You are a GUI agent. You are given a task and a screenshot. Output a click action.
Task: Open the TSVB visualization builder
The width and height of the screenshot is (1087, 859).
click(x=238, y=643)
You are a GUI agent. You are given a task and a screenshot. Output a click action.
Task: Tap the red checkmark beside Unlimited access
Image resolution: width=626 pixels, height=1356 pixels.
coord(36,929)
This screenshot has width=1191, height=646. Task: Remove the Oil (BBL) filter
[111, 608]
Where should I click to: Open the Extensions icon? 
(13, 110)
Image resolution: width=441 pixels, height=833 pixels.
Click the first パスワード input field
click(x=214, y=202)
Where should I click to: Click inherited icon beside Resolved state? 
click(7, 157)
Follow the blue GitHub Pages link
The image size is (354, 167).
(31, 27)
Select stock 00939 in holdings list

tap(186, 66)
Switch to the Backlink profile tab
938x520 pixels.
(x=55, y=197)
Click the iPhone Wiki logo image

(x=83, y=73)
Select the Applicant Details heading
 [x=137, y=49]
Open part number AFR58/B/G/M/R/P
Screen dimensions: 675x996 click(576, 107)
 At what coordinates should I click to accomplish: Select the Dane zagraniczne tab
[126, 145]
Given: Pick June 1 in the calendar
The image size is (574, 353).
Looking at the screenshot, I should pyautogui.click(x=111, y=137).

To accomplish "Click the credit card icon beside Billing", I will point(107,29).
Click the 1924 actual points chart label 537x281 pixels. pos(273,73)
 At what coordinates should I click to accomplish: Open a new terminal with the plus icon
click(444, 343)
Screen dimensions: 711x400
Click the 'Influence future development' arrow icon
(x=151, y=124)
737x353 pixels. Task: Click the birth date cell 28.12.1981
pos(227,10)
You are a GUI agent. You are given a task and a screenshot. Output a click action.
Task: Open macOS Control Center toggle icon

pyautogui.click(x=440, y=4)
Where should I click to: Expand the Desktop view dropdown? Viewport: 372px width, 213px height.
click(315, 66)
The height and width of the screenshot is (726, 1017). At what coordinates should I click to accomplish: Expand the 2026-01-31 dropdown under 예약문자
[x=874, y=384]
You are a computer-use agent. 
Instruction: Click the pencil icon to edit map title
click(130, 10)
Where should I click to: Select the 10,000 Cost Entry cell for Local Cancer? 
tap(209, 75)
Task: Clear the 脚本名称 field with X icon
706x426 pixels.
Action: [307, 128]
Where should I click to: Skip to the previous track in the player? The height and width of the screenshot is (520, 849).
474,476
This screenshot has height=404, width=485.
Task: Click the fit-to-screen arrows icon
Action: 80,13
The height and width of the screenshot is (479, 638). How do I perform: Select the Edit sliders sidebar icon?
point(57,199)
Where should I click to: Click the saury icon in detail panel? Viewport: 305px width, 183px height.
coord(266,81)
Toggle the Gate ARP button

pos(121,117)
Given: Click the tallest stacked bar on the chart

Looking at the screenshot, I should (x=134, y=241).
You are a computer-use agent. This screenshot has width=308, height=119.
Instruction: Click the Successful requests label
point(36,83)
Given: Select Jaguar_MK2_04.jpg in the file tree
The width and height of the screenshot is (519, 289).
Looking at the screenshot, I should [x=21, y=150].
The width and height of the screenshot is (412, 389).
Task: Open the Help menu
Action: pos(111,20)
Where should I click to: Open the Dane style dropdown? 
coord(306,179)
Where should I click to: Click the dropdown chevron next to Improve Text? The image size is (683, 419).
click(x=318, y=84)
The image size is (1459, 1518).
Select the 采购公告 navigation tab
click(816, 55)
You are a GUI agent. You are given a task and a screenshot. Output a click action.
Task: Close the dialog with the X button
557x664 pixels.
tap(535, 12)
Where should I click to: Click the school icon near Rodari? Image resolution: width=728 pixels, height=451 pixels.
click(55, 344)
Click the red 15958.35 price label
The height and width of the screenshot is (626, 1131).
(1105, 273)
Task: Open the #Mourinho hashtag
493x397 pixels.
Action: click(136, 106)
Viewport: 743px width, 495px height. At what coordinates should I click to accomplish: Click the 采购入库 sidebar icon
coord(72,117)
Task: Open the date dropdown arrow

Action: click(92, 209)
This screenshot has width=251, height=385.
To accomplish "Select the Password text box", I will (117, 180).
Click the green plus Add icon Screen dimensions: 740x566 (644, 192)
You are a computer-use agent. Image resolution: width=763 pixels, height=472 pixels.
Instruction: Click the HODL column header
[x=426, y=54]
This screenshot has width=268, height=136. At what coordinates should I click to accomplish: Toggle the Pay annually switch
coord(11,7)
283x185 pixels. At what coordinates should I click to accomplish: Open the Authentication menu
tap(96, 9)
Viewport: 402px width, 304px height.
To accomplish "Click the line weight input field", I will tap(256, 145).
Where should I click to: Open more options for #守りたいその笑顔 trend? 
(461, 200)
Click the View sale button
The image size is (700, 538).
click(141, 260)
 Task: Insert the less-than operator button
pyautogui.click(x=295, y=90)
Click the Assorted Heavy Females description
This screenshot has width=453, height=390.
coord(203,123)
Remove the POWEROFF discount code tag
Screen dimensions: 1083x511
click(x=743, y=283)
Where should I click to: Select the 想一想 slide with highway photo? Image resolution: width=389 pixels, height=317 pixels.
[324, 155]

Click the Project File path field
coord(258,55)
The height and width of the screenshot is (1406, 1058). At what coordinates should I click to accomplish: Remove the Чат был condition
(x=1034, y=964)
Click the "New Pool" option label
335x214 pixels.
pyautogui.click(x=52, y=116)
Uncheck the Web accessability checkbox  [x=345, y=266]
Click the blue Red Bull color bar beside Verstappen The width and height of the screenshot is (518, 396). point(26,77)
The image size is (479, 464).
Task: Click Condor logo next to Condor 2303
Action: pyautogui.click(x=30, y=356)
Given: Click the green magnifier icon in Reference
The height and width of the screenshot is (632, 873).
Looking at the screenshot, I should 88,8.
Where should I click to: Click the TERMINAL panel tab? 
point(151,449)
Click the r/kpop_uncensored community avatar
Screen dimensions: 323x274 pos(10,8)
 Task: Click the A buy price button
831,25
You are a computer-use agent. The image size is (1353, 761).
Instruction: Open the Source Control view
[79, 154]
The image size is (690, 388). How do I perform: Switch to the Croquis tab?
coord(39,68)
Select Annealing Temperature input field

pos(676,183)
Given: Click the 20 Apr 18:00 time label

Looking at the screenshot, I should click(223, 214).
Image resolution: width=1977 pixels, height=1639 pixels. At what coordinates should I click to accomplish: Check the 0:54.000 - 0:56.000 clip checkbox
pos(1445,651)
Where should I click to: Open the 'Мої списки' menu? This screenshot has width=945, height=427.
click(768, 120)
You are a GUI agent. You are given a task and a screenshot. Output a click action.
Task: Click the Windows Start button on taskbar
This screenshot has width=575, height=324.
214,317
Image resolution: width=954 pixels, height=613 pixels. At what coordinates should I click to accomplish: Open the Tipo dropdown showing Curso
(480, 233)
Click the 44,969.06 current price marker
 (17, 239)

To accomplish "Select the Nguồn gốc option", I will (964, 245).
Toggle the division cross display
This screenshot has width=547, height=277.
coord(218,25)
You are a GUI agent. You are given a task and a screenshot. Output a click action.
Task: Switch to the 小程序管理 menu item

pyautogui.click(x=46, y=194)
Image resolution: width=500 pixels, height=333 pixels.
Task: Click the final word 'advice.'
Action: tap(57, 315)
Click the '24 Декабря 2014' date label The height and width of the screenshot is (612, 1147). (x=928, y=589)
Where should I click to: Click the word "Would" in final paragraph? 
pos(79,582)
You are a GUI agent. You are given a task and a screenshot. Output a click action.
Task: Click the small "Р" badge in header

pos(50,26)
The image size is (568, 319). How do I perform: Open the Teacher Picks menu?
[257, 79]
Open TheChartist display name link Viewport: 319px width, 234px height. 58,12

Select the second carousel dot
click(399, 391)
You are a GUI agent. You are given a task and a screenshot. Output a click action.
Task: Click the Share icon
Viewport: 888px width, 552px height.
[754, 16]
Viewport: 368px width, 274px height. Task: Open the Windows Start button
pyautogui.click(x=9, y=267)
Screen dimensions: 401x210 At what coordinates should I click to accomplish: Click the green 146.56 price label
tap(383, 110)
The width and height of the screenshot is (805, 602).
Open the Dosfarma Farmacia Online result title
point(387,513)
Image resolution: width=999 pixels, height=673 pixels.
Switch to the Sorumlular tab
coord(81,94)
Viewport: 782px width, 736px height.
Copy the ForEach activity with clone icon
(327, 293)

» **WHAT THE TASK REQUIRES**:
Please return every line from the material above where the string "display" occurs.

» **EXERCISE SOLUTION**:
Toggle the division cross display
Open TheChartist display name link Viewport: 319px width, 234px height. 58,12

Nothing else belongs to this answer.